Fri, 04 Mar 2011 20:17:19 +0100, Platonides platonides@gmail.com wrote:
Seb35 wrote:
Krinkle wrote:
How much is "too much memory" ?
We needed to transform and crop TIFF images, read an XML associated with a book containing the OCRized text of the digitized book, and create a DjVu with the images and the text layer.
For that we rent a server, I cannot remember exactly the hardware we choosed, but it was probably a 4-core (or 8-core) with 4GB (or 8GB) of RAM and 200-300GB of disk (and a server bandwith, useful to download the files from the FTP of the BnF, about 500 files by book (1 XML/page + TIFF multipage + some others) x 1416 books = 2-3 days of download on the server because of many small files).
From what I remember, "Too much memory" means my laptop (2-core 2.8GHz, 3GB of RAM) on which I developed the (Python) program had difficulies to load the whole XML file (with DOM). Then I tried with SAX and the work was done in some seconds without a lot of memory (I didn't used SAX before, but I ♥ SAX now :-)
We wrote a technical report about that, but didn't published it for now (perhaps a day, I hope), you can see http://commons.wikimedia.org/wiki/Commons:Biblioth%E8que_nationale_de_France for an "outreach" document and https://fisheye.toolserver.org/browse/Seb35/BnF_import for the Python program.
Seb35
It is important to use the right tools. As you mention, such big xmls need to be processed on-the-fly, not by loading them in memory. You mention a server with 4 or 8 cores. Was your program multithreaded (or otherwise running several instances)? Are those single-threaded 24h?
Also, those instances happened once, and are quite different, so it's probably better to ask about the needed resources when you know what you are next needing. What you mention doesn't seem too much for the toolserver. You should be able to use enough disk space, and the task could be run in the background, so cpu wouldn't need to affect other users (specially given that there are not fixed time constraints). Memory could be a problem, though, depending on the amount used and for how long.
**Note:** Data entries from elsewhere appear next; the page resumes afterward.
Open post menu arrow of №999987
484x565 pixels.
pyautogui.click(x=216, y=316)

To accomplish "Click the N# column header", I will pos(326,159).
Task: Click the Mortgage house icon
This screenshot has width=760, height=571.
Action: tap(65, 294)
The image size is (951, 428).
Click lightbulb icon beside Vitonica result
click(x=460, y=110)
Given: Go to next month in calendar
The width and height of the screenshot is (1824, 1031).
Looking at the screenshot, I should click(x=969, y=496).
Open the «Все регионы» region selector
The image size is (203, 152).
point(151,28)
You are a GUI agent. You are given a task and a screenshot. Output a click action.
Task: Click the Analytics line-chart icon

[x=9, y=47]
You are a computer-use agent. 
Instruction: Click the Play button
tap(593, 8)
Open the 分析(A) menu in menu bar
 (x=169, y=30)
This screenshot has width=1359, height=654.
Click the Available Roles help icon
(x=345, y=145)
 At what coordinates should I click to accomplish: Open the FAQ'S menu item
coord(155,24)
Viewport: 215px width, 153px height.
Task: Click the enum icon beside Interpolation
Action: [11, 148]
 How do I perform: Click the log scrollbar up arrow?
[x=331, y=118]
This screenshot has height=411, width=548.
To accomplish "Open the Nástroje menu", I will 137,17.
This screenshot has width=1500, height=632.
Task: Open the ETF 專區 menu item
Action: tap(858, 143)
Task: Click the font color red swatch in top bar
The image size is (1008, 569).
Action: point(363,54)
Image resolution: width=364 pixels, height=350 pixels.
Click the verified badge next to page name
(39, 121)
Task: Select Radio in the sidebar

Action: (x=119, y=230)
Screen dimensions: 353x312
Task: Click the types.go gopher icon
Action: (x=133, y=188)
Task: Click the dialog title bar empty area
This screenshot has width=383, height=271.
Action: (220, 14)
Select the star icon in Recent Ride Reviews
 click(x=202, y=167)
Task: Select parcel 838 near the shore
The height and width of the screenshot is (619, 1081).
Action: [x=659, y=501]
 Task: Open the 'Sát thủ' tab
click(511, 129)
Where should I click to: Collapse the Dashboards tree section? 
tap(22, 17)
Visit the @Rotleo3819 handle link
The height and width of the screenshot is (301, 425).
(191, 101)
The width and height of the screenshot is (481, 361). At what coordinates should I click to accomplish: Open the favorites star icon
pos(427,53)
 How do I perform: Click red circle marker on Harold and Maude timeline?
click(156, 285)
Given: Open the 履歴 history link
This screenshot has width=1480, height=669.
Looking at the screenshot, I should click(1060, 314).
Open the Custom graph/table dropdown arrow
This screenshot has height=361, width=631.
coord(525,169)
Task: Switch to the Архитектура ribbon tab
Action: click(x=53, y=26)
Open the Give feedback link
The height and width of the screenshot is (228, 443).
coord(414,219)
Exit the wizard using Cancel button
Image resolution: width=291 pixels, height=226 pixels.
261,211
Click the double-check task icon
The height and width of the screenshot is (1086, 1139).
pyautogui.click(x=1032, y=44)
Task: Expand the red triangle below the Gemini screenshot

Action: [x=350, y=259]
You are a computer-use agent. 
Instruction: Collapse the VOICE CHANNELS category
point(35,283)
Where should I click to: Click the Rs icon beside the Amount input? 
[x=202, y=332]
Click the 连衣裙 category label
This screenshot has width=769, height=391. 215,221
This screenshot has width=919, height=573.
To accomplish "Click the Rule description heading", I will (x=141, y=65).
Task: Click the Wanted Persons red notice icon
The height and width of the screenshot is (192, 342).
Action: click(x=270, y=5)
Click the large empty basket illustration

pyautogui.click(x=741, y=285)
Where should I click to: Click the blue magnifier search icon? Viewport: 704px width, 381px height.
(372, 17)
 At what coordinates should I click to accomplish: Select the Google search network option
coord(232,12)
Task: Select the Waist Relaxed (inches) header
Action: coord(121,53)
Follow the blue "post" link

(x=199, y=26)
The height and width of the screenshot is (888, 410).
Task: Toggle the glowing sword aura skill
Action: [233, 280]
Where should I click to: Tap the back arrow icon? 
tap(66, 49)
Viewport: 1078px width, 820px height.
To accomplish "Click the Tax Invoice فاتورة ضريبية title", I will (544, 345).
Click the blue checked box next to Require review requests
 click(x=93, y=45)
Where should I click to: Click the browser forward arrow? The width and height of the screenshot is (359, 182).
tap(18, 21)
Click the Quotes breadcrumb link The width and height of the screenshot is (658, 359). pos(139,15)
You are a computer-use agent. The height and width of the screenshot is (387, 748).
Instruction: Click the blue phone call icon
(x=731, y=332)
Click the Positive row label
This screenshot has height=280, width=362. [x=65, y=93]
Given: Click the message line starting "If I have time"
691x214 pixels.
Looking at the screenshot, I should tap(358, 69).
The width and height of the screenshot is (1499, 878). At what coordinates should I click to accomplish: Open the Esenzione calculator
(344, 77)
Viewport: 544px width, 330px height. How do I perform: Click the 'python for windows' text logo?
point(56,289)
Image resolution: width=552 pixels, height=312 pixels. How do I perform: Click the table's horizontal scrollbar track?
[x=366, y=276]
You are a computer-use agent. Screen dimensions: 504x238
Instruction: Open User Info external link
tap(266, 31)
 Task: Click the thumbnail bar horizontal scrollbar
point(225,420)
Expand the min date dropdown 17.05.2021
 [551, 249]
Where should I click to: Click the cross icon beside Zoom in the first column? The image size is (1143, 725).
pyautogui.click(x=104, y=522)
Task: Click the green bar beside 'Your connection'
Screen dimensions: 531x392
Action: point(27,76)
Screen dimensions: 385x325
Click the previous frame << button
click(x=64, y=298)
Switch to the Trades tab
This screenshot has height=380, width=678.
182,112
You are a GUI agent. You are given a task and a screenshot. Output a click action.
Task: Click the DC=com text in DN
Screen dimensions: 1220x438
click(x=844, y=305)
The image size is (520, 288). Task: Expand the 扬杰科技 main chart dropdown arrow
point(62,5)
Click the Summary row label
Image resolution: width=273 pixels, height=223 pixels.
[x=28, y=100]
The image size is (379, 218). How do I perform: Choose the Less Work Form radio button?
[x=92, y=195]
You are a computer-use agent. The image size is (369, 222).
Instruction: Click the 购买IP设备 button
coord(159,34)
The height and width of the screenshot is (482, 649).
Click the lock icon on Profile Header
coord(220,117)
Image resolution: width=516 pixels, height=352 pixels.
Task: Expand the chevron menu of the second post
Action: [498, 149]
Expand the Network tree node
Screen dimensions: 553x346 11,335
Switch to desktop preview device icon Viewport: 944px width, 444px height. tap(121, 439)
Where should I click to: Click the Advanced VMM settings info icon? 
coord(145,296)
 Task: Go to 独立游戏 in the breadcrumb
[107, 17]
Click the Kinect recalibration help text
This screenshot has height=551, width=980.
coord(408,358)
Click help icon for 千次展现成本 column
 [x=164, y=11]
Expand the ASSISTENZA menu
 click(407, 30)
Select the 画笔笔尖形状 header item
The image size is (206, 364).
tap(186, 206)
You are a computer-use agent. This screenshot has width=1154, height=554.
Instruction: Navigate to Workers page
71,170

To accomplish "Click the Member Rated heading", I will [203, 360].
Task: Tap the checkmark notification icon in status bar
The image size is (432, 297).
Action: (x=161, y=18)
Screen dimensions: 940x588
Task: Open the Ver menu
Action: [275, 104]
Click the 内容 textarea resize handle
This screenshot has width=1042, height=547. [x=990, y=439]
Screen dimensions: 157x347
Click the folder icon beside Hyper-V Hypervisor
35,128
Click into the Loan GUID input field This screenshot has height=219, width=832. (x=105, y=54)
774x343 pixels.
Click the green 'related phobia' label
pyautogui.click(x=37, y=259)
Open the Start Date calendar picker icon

SGE can probably show some memory usage graphs from which to deduce the amount available for these kind of projects.
Thanks for all these responses, we will ask the next time before renting a server for such a purpose.
We use multi-threads (easy with Python, 4 threads after the program on FishEye, so it was probably a 4-core server), but most of the time was used by disk accesses, so the equivalent single-threaded time should be about x2 or x2,5 our 24h-time.
Seb35